Can't work on all of them at once, so start with the top of the list by query volume. See parent task T121541.
Description
Description
Event Timeline
Comment Actions
In progress: frwiki and es wiki done: https://www.mediawiki.org/wiki/User:TJones_(WMF)/Notes/TextCat_Optimization_for_frwiki_eswiki_itwiki_and_dewiki
Comment Actions
Analysis complete.
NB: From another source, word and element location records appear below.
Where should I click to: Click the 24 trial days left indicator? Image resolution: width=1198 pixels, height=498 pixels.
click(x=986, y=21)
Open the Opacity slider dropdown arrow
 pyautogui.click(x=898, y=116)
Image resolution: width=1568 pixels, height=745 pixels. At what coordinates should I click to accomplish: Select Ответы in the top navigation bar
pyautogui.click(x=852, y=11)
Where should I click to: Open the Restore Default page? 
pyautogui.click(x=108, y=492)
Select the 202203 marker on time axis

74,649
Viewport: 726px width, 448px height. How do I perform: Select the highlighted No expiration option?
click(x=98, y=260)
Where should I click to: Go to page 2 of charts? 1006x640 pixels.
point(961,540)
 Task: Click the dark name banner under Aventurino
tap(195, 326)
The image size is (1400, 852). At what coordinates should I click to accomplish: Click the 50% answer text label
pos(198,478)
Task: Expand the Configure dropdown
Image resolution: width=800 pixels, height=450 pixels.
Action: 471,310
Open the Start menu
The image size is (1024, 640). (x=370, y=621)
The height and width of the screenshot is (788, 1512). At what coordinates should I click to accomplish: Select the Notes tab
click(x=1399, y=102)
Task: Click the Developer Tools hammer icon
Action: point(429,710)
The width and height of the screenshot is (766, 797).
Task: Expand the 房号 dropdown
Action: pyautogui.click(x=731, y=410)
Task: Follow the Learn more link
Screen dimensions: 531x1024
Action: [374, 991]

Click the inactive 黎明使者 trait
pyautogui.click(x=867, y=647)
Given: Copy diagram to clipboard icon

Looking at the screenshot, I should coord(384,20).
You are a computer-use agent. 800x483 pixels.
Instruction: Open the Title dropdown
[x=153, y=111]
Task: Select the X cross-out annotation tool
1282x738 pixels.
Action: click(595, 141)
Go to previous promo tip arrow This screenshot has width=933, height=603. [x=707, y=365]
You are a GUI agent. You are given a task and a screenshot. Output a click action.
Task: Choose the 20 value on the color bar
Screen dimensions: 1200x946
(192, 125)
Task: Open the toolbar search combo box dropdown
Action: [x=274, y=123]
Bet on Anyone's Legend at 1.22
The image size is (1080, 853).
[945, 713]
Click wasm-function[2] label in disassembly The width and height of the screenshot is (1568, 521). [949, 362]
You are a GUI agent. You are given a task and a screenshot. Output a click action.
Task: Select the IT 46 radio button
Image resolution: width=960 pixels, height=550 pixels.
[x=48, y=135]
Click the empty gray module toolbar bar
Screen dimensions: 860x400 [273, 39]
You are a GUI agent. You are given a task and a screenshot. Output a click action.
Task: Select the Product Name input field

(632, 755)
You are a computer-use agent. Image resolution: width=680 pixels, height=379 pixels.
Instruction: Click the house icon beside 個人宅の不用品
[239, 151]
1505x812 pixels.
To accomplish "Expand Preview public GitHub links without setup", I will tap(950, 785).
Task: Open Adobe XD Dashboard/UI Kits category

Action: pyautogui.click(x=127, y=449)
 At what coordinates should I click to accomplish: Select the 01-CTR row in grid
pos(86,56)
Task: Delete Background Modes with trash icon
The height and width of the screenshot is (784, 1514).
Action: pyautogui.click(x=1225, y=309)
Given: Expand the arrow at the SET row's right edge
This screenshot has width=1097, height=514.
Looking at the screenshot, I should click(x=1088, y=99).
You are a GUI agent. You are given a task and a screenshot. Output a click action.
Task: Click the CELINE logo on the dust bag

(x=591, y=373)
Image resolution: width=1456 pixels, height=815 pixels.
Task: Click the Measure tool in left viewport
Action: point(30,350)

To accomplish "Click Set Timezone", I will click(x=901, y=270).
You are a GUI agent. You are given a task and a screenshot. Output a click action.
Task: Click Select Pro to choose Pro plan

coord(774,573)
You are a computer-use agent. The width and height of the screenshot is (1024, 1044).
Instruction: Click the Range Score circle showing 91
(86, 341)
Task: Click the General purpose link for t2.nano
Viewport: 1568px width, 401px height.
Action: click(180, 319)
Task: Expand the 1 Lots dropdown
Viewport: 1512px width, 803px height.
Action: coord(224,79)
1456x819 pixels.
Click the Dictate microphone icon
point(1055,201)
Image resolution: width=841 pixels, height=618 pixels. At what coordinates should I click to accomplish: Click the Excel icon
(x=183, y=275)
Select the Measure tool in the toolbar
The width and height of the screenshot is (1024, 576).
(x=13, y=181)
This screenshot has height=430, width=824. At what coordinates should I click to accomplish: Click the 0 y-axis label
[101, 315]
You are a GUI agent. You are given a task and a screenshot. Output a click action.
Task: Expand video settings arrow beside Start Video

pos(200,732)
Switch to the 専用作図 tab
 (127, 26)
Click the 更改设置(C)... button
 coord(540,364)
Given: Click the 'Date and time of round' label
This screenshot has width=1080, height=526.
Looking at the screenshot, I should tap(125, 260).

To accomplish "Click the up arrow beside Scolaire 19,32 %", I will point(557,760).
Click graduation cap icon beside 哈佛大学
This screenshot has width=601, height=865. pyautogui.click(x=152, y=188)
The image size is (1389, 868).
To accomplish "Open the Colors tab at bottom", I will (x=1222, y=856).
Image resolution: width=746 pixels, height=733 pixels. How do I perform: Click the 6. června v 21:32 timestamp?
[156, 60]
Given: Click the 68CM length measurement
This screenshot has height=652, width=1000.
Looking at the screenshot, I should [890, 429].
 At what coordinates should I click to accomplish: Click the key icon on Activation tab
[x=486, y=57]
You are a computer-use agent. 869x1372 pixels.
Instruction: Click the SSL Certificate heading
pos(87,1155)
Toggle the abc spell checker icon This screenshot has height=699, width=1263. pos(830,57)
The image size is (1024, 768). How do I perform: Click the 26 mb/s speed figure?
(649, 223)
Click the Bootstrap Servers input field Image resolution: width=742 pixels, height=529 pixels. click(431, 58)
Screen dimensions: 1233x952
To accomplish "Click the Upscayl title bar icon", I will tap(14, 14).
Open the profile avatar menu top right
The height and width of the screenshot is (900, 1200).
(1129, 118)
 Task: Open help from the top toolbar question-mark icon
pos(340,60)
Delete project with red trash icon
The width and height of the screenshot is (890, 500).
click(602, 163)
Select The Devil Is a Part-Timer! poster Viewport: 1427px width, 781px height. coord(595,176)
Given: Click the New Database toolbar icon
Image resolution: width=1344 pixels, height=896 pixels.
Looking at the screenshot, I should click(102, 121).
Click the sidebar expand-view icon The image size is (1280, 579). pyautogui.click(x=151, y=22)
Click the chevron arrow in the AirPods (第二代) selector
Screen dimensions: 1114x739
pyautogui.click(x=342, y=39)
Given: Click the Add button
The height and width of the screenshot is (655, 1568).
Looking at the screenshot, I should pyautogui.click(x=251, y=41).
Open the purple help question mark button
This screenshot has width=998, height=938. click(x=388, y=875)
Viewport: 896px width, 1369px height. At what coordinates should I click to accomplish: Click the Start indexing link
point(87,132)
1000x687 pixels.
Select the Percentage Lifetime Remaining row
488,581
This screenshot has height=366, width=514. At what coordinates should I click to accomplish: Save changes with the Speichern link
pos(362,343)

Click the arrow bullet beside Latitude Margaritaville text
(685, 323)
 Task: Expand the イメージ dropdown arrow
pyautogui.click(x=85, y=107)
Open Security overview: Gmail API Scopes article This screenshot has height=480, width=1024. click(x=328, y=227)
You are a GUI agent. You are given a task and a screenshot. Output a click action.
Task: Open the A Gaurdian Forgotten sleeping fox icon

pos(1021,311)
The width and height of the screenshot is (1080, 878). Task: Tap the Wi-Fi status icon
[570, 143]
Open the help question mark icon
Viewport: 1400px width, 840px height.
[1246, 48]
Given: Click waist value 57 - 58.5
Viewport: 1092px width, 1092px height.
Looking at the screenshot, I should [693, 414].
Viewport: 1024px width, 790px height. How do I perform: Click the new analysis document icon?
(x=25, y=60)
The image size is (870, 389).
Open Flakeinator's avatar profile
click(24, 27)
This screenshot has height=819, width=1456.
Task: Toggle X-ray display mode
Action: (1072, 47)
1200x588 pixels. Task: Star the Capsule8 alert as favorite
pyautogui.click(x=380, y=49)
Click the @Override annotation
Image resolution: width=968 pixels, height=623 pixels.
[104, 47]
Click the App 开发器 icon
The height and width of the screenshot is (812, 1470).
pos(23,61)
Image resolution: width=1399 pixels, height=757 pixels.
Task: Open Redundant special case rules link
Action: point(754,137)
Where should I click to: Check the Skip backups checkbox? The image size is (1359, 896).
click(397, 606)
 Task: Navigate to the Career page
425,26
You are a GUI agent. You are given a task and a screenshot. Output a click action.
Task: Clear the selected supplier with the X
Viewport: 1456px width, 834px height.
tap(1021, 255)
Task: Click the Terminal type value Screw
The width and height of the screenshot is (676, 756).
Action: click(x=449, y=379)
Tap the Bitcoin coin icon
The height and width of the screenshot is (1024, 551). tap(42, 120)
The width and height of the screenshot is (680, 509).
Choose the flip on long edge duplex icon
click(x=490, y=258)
Summary of Results:
Using the default 3K models, the best options for each wiki are presented below:
frwiki
- languages: French, English, Arabic, Russian, Chinese, Armenian, Thai, Greek, Hebrew, Korean
- lang codes: fr, en, ar, ru, zh, th, el, hy, he, ko
- relevant poor-performing queries: 29%
- f0.5: 89.0%
eswiki
- languages: Spanish, English, Russian, Chinese, Arabic, Japanese
- lang codes: es, en, ru, zh, ar, ja
- relevant poor-performing queries: 47%
- f0.5: 95.8%
itwiki
- languages: Italian, English, Russian, Arabic, Chinese, Japanese, Greek, Korean
- lang codes: it, en, ru, ar, zh, ja, el, ko
- relevant poor-performing queries: 29%
- f0.5: 92.2%
dewiki
- languages: German, English, Chinese, Greek, Russian, Arabic, Hindi, Thai, Korean, Japanese
- lang codes: de, en, zh, el, ru, ar, hi, th, ko, ja
- relevant poor-performing queries: 35%
- f0.5: 88.2%
Comment Actions
I read through your report, and very impressed with the improvement in precision by using language sets tailored to the wiki's. Over 90% for french, spanish and italian. And awfully close to 90% for german (and well above the baseline of all models). The analysis all looks good to me, i think we can call this done and use the results in future tests/prod deployment.